(Collected data entries)

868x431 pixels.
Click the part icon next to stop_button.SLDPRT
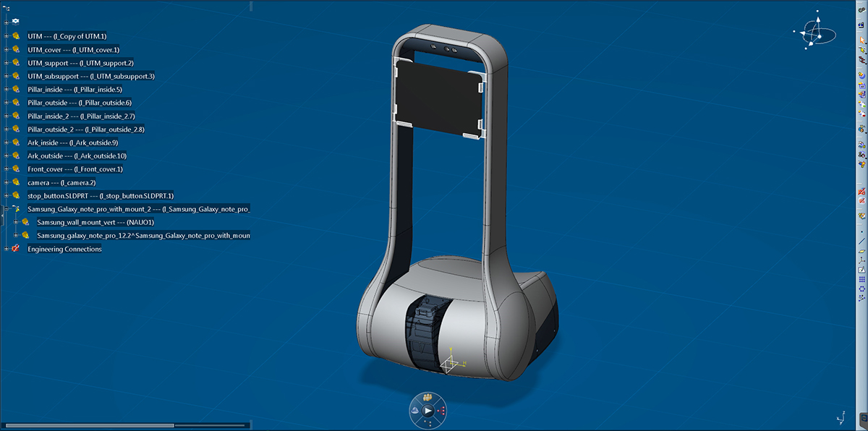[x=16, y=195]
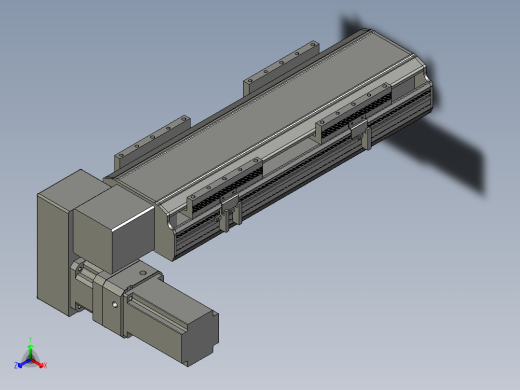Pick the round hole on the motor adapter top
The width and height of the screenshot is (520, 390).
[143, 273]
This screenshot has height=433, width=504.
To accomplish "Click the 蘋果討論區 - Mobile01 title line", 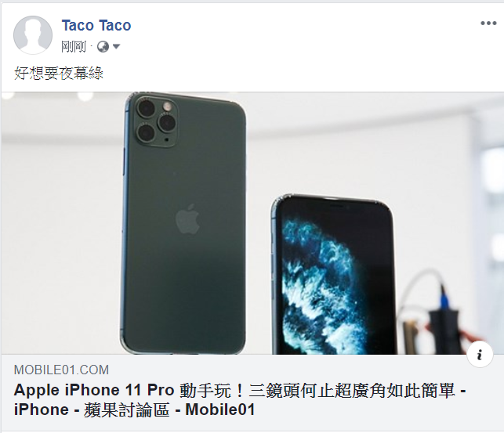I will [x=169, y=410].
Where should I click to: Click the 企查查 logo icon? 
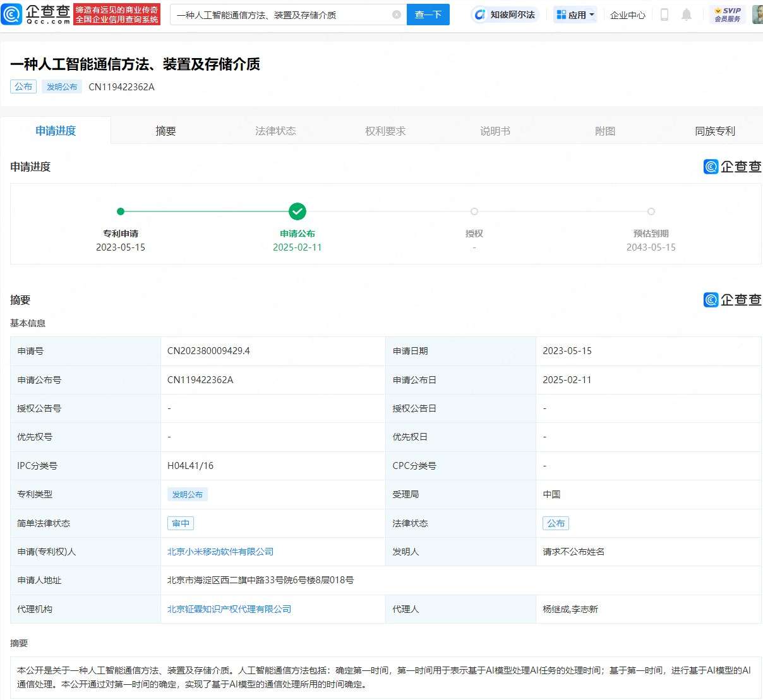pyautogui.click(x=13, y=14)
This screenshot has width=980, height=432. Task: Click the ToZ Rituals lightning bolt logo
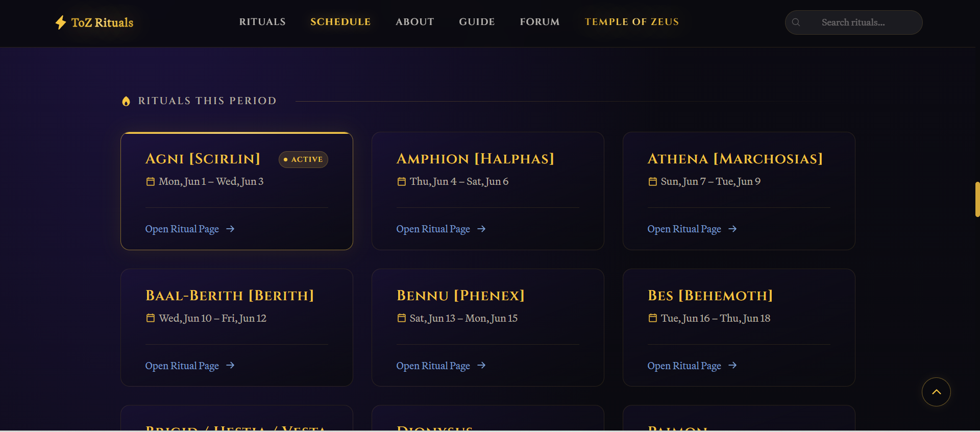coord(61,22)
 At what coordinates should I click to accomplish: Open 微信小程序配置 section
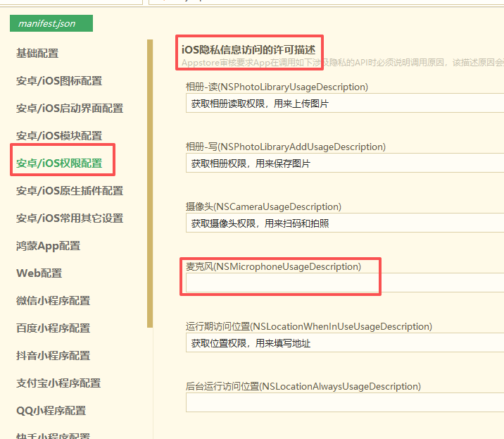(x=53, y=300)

==

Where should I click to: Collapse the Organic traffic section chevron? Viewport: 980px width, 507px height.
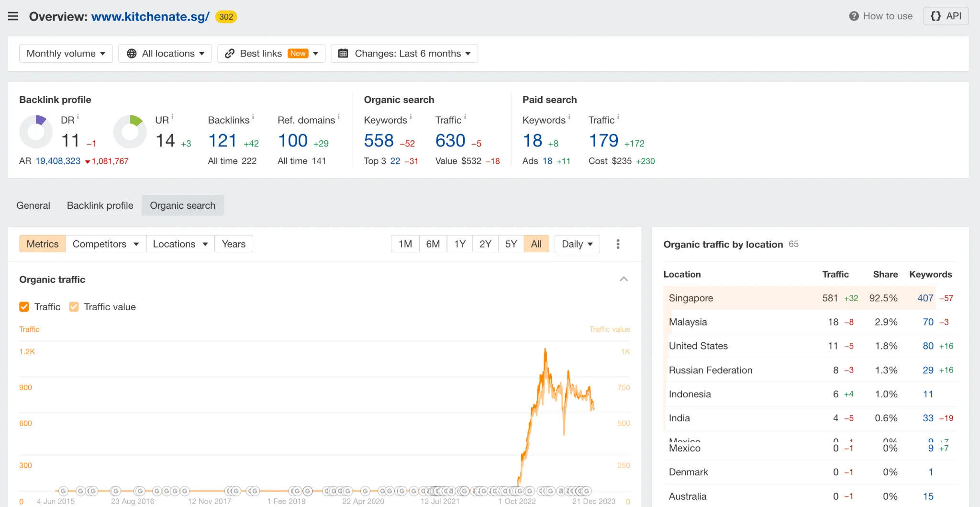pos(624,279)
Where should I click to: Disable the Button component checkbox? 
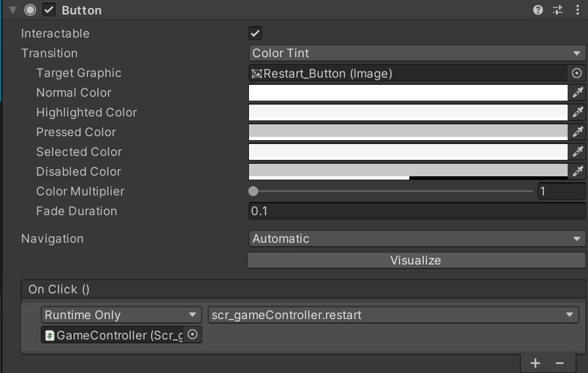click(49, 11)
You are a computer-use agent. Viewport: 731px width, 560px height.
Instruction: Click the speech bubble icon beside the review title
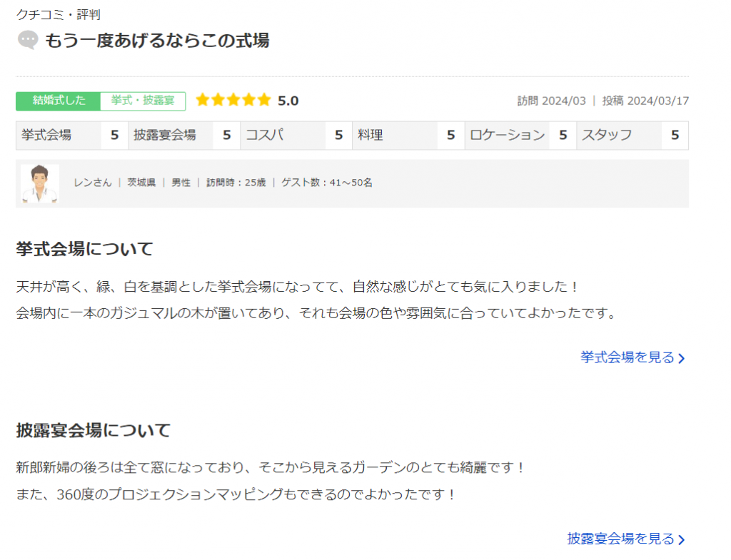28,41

=== Problem to work on ===
Go back to the lines above and output, exactly as they stand, the ones from the line containing "Where should I click to: Collapse" to the line containing "You are a computer-use". Leave all pictures behind.

=== Solution to this exercise ===
Where should I click to: Collapse the Organic traffic section chevron? Viewport: 980px width, 507px height.
pos(624,279)
Where should I click to: Disable the Button component checkbox? 
click(49, 11)
You are a computer-use agent. Viewport: 731px width, 560px height.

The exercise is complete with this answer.